(CO ZROBIĆ): Wypisz bez zmian fragment zamieszczonego niżej wątku o zakładaniu trawnika, zaczynając od słów „Jak w praktyce” i ciągnąc go aż do słów „stąd moje pytanie.” włącznie.

(ŹRÓDŁO):

************

Niżej zamieszczę kilka zdjęć z początku, środka robót i dnia obecnego, a później tj. za kilka tygodni/miesiąc dodam kolejne zdjęcia tego co wyrośnie  :wink: 

*MARZEC 2015*



*ROK 2016*










*TERAŹNIEJSZOŚĆ*

----------


## f.5

Co będziesz robił ze skoszoną trawą z 2000m2 powierzchni ??? Zdajesz sobie sprawę z tego że trochę tego będzie ?
Posiadam działkę 1900m2 na której stoi dom reszta to trawnik teraz tego błędu bym nie popełnił.
Więcej rabat ale bez kory i tak chwast przerosnie przez geowłokninę.

----------


## dawiddur

> Co będziesz robił ze skoszoną trawą z 2000m2 powierzchni ??? Zdajesz sobie sprawę z tego że trochę tego będzie ?


Nie zastanawiałem się, ale miejsca u mnie dostatek. Oprócz ponad kolejnych 2000m2 własnego lasku jest cała łąka za działką... A swoją drogą jaką widzisz alternatywę dla trawnika na działce póki co użytkowanej rekreacyjnie? Więcej lasu nie chcę.

----------


## fotohobby

Wysiałeś już tę trawę ?

----------


## dawiddur

Owszem. Skąd takie pytanie? ... tak, wiem - jest zimno. Prognozy były inne  :wink: 
Wierzę, że kilka dni/ tydzień niskich temperatur nie zniweczą trudu jaki włożyłem w wysianie tej trawy

----------


## fotohobby

A jak dawno temu ? Jestem ciekaw, jaki % nasion wzejdzie.

----------


## dawiddur

Przedział dni 22-25 kwietnia

----------


## dawiddur

Jak w praktyce jest z podlewaniem?? Przy obecnej i najbliższej aurze (temp. 15, w nocy 5-10) konieczne jest codzienne podlewanie? Non stop nasiona powinny mieć mokro? Może co drugi suchy dzień będzie ok? Tak wiem, zależy czy podłoże jest wilgotne... u mnie jest wiecznie sucho (poza dniami deszczowymi :big lol: ) stąd moje pytanie.

----------


## f.5

Po 4 latach posiadania trawnika :
- jaką trawę wysiejesz chyba bez znaczenia bo po pewnym okresie i tak wejdą chwasty nie mówiąc o koniczynie i będzie to wyglądało tak jak u mnie....
- co roku warto zrobic areację/wertykulację na tym moim nieuzytku robiłem tylko raz z racji oszczędności i widac ze miejscami trawa a nawet chwasty nie potrafią się przebic przez to co zostało z koszenia. (filc)

************

(MATERIAŁ):
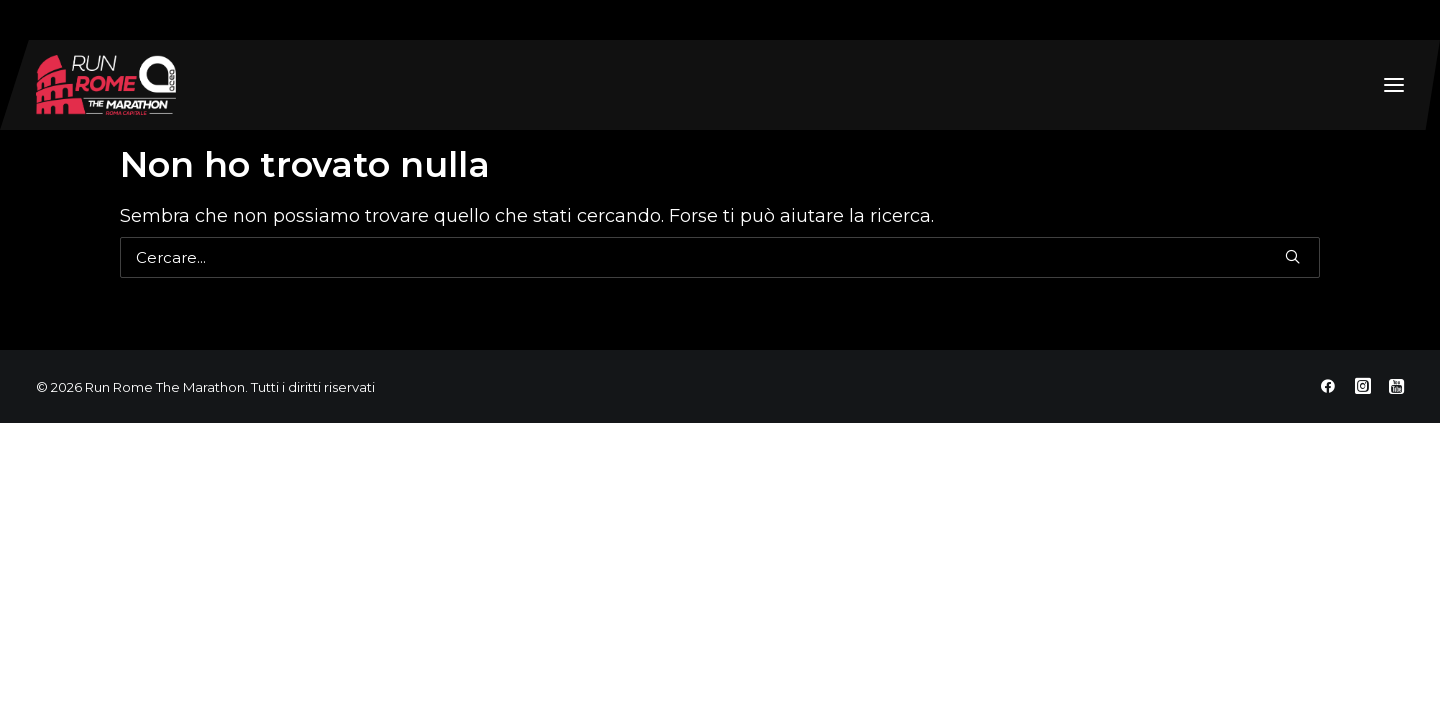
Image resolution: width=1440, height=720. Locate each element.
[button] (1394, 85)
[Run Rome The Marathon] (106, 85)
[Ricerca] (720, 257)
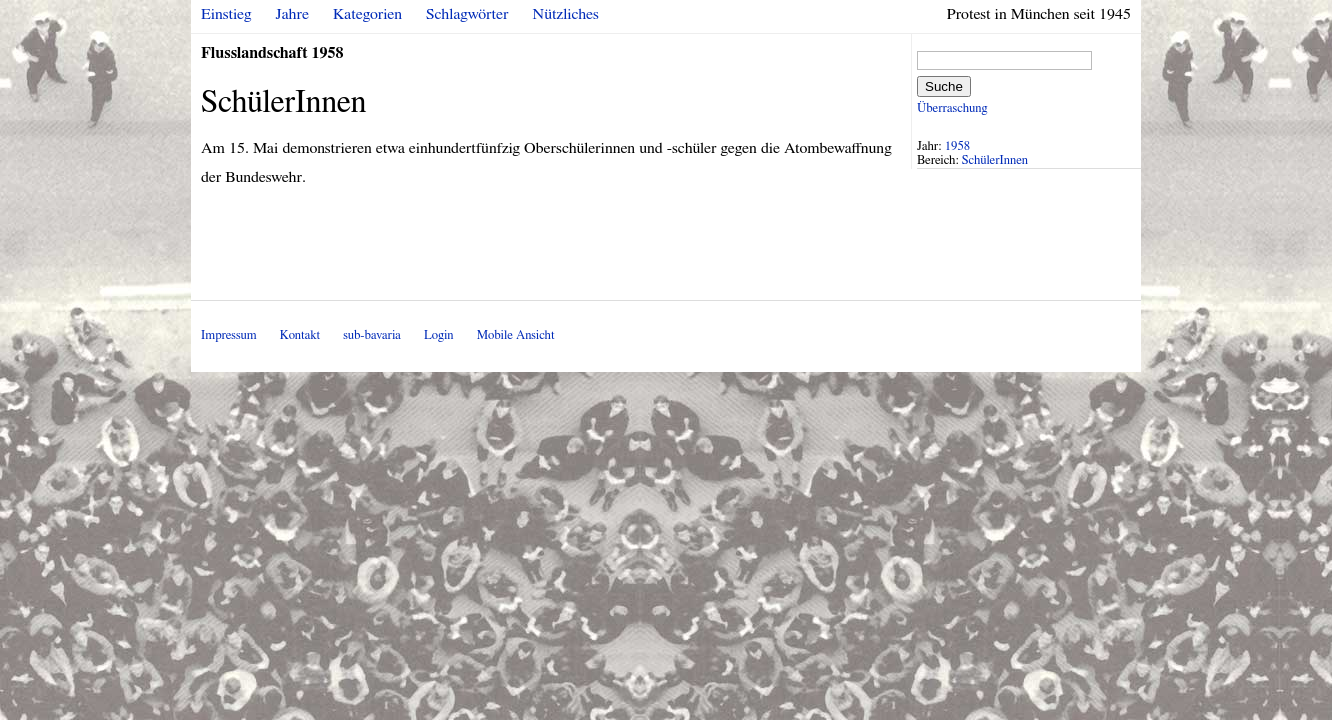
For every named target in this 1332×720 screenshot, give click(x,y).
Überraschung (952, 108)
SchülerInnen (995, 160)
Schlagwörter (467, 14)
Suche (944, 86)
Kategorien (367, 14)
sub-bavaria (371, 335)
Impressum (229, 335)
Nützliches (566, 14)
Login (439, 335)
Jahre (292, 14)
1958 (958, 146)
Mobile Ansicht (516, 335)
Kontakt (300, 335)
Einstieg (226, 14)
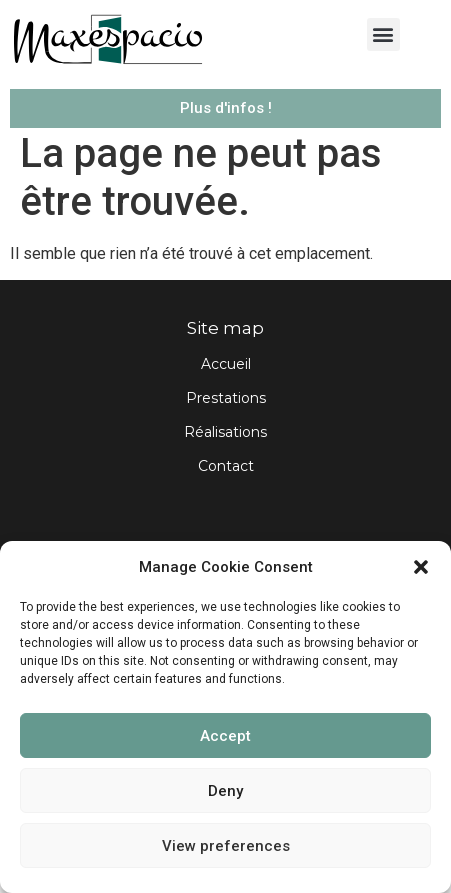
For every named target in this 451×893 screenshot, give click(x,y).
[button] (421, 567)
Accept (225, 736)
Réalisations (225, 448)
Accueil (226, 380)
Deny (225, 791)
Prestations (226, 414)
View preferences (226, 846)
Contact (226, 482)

************

(OSTATECZNA ODPOWIEDŹ):
Jak w praktyce jest z podlewaniem?? Przy obecnej i najbliższej aurze (temp. 15, w nocy 5-10) konieczne jest codzienne podlewanie? Non stop nasiona powinny mieć mokro? Może co drugi suchy dzień będzie ok? Tak wiem, zależy czy podłoże jest wilgotne... u mnie jest wiecznie sucho (poza dniami deszczowymi :big lol: ) stąd moje pytanie.